Diese Reaktionen zeigen, dass gegen Hetzer in Moscheen mit rechtsstaatlichen Mitteln zu reagieren ist. Ebenso muss gegen Todesdrohungen ermittelt werden. Muslimische MitbürgerInnen müssen sich - so wie alle anderen auch - gemäß den gesellschaftlichen und rechtlichen Normen des Staates verhalten. Wenn jemand gegen diese Grundprinzipien der freien Meinungsäußerung, der Gleichstellung von Schwulen und Lesben auftritt, müssen die Glaubensgemeinschaften entsprechend reagieren und Hetzer abberufen. Damit sind nicht nur islamische Glaubensgemeinschaften gemeint. Ähnliches gilt auch z.B. für Vertreter der röm.kath. Kirche.
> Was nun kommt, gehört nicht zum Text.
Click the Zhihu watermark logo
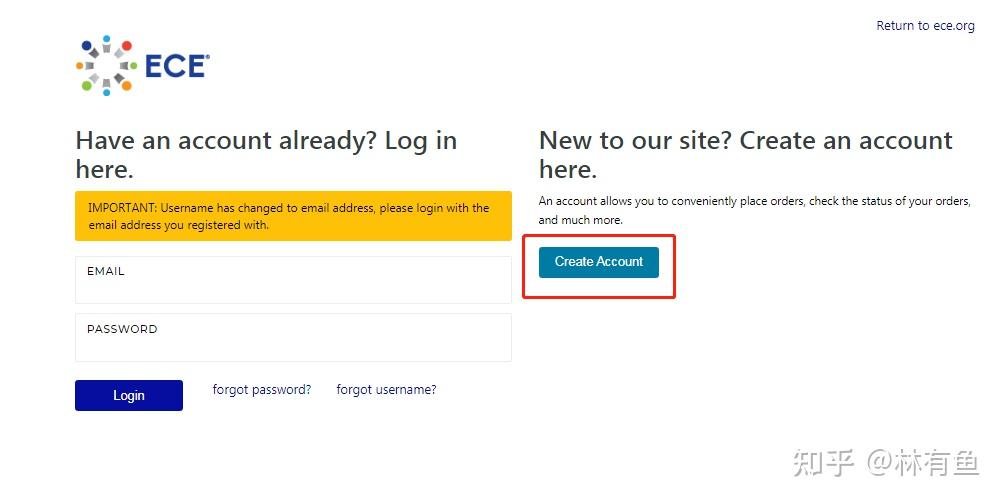This screenshot has height=503, width=1006. (x=823, y=463)
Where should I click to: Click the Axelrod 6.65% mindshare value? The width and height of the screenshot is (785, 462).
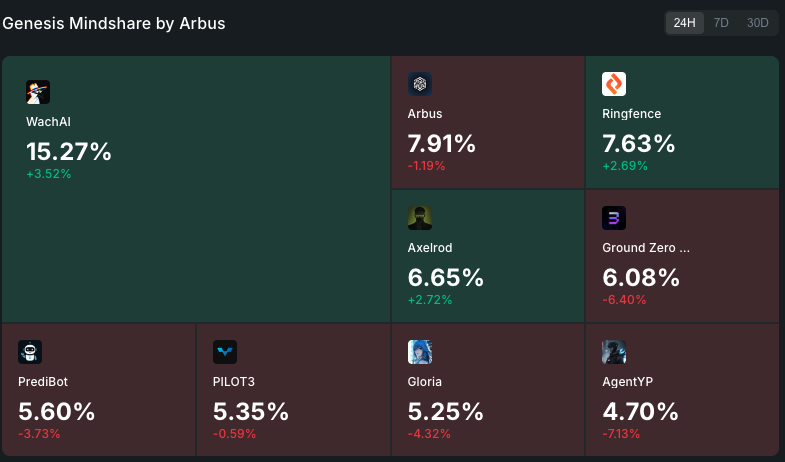(446, 278)
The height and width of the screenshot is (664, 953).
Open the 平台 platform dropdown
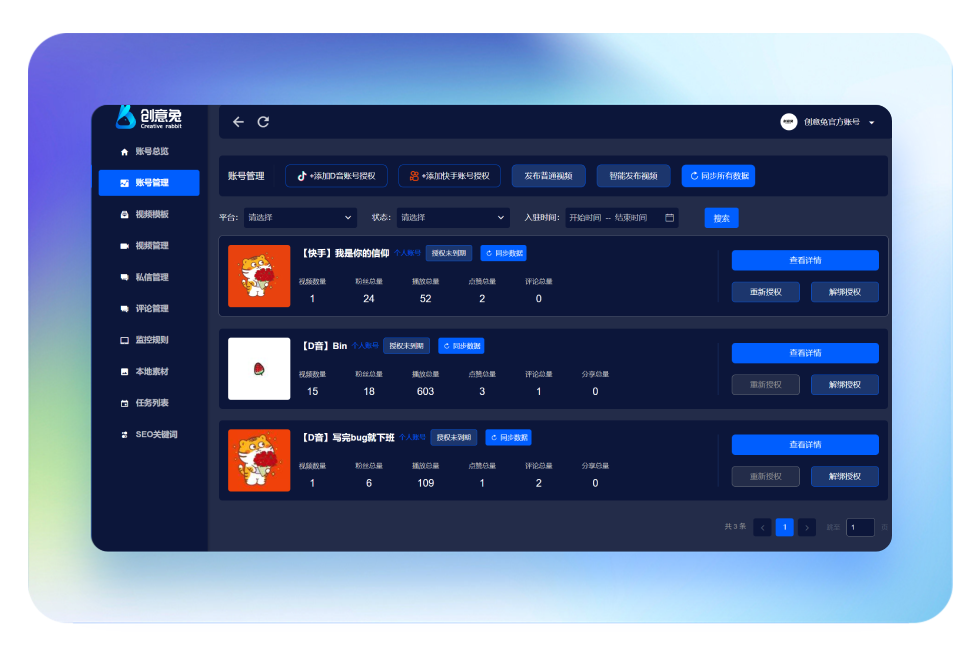[300, 218]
Auch diese haben in den letzten Wochen und Monaten verstärkt gegen eine liberale, aufgeklärte Gesellschaft gewettert bzw. die aufgeklärte Gesellschaft in Frage gestellt.

Politik ist gefordert

Für Diskriminierungen, Homophobie und Diffamierungen darf kein Platz in einer Gesellschaft sein. Gerade diese Reaktionen und Äußerungen von Glaubensvertretern im Islam oder auch der röm.kath. Kirche zeigen, dass Aufklärungskampagnen wichtig sind. In Berlin startet nun eine der größten Aufklärungs- und Toleranzkampagnen überhaupt, mit tausenden Plakaten und Informationen auf der Kampagnen-Homopage zeig-respekt.de. Auch in Wien ist für die nächsten Monaten eine Toleranzkampagne gegen Homophobie geplant, wie ein Kommentar auf meinem Blog versprach.

Doch auch die Politik ist aufgerufen, endlich die rechtlichen Rahmenbedingungen für vollkommene Gleichstellung zu schaffen. Modernisierung des Zivilgesetzgebung für Partnerschaften. Dies impliziert die Öffnung der Ehe sowie Etablierung eines neuen Partnerschaftsmodells, welches Homo- und Heteropaaren offen steht. Doch eine der beiden Regierungsparteien weigert sich beharrlich die gesellschaftliche Realität anzuerkennen.